**What you will do:**
(A) According to the article on agricultural guestworkers during the pandemic, why have Costco's poultry processing operations apparently been spared from outbreaks so far?
(B) The article on agricultural guestworkers during the pandemic names things that are in short supply. List them.

**Document extract:**
The Argument Against Agricultural and Food Processing Guestworkers During a Pandemic

By Dan Cadman on April 18, 2020

My colleagues at the Center have in many recent postings (see, e.g., here and here) questioned the value of importing cheap foreign temporary workers for any purpose during staggering unemployment: Claims have hit the 22 million mark in about a month's time due to massive layoffs from the coronavirus-related economic shutdown.

The agriculture and food-processing industries have argued that temporary workers are critical to maintaining the supply chain, leading the president to echo the claim and authorize additional expedited admissions while asserting that they will be carefully monitored. This is a doubtful proposition given that there aren't enough healthcare workers, masks, ventilators, trustworthy test kits, ad nauseam, to go around — not to mention the difficulty of routinely contacting such individuals in the remote rural areas in which they work. Even meat and poultry processing plants are often in the middle of nowhere, lest middle-class sensibilities be disturbed by what might otherwise be seen, heard, or smelled.

This dubious capacity to monitor is echoed by the reliably liberal Huffington Post, which published an article outlining the fears among farmworkers, who are described as "petrified":

The precautions recommended by the Centers for Disease Control and Prevention are virtually impossible to carry out on many farms. Fields and orchards provide plenty of space for social distancing, but labor camps and transportation tend to be unsanitary and crowded. Depending on the size of the farm, a single housing unit can hold 200 workers or more. There are no federal guidelines governing what a farmer should do if they don't have space to quarantine sick workers or how those who may have the virus can access affordable health care.

Those fears of a rapid spread of infection have already translated to reality at several of the country's largest food processors scattered among several states, where outbreaks have occurred (see here and here). Interestingly, one of those spared, at least so far, has been Costco's poultry processing operations, where they produce the tens of millions of chickens that end up as rotisserie in store shelves nationwide. The apparent reason? Investment in state-of-the-art mechanization that has reduced reliance on humans to the bare minimum.

This leaves us to ponder two significant questions:

First, when an infected worker vacates his job due to illness, who takes his place? Does this become just another visa application to be filled out in a giant slot system where thousands of guestworkers arrive, get infected, and are replaced by others equally disposable?

Second, what happens to infected farm- and food-processing workers? The answer seems to be that they are cast upon the already beleaguered local health systems for care, with the costs to be absorbed by federal and state taxpayers, not the corporate entities that own the farms, fields, orchards, and processing plants.

**Study material:**
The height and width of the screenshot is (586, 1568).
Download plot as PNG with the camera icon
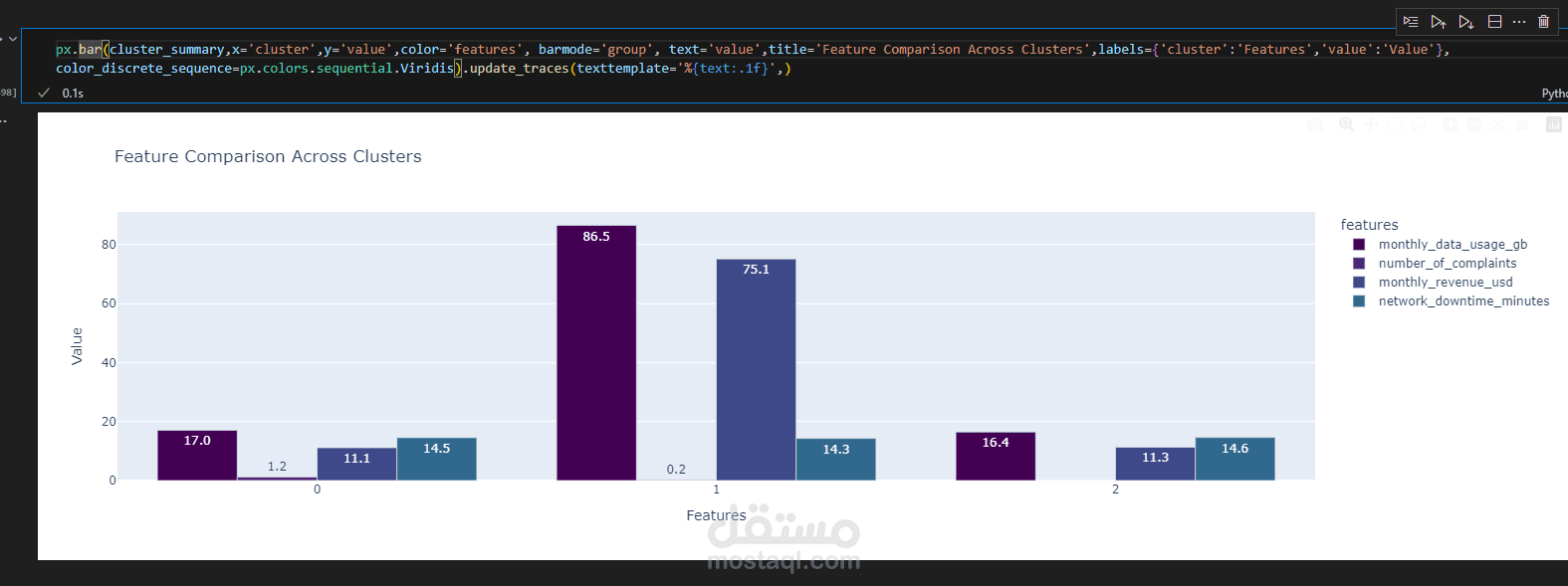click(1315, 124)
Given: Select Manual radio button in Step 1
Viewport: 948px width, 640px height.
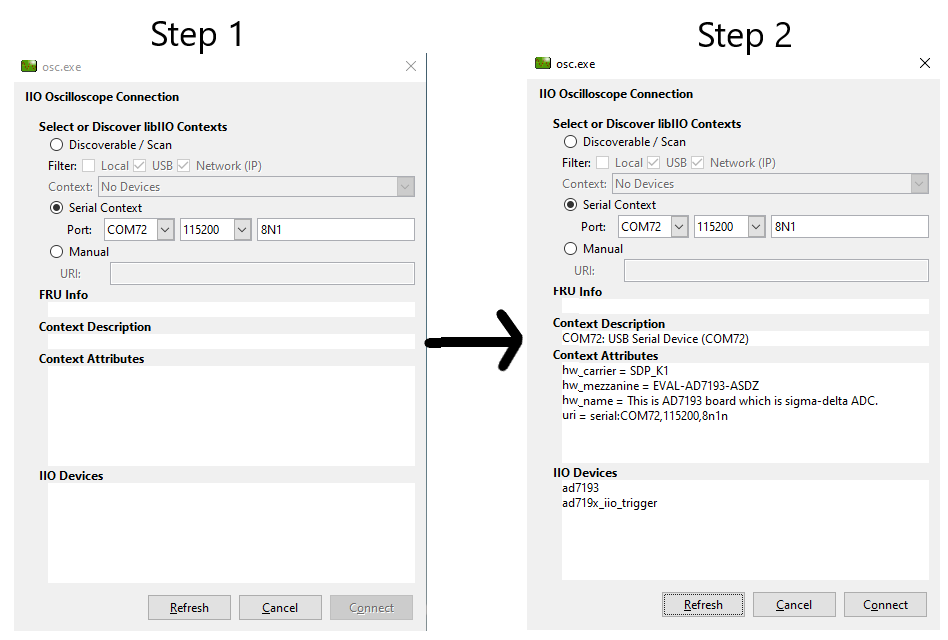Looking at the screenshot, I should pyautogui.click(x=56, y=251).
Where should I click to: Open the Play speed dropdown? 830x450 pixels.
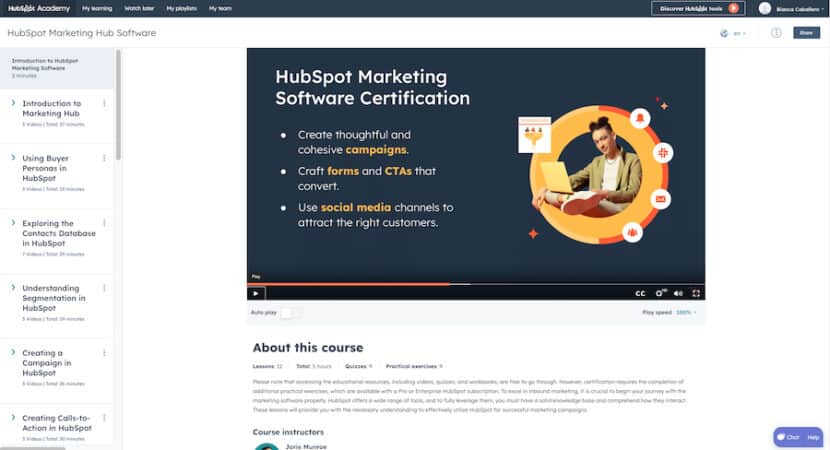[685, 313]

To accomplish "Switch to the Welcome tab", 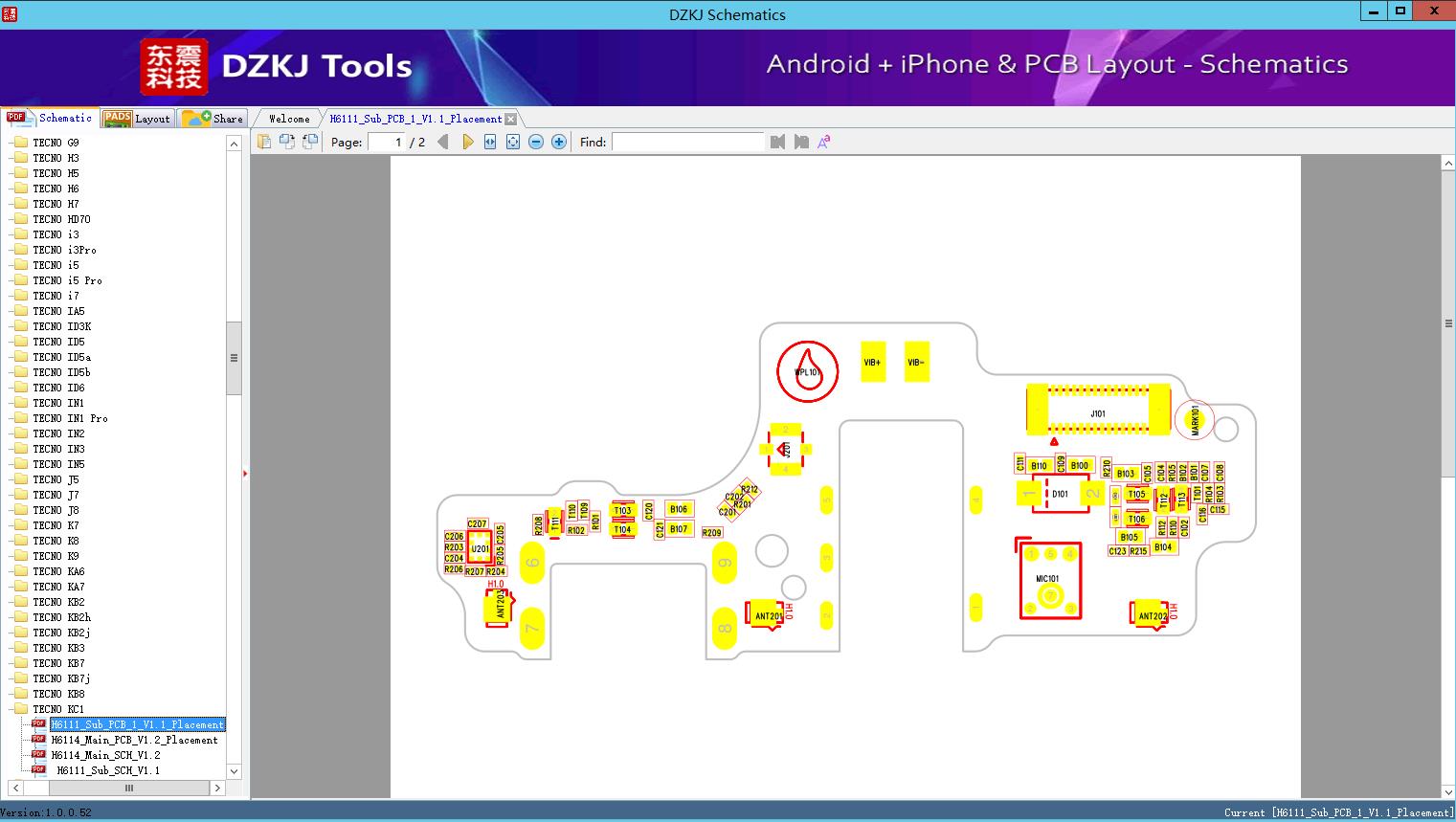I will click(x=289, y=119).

**Responses by item number:**
(A) Costco invested in state-of-the-art mechanization that reduced its reliance on human workers to the bare minimum.

(B)
- healthcare workers
- masks
- ventilators
- trustworthy test kits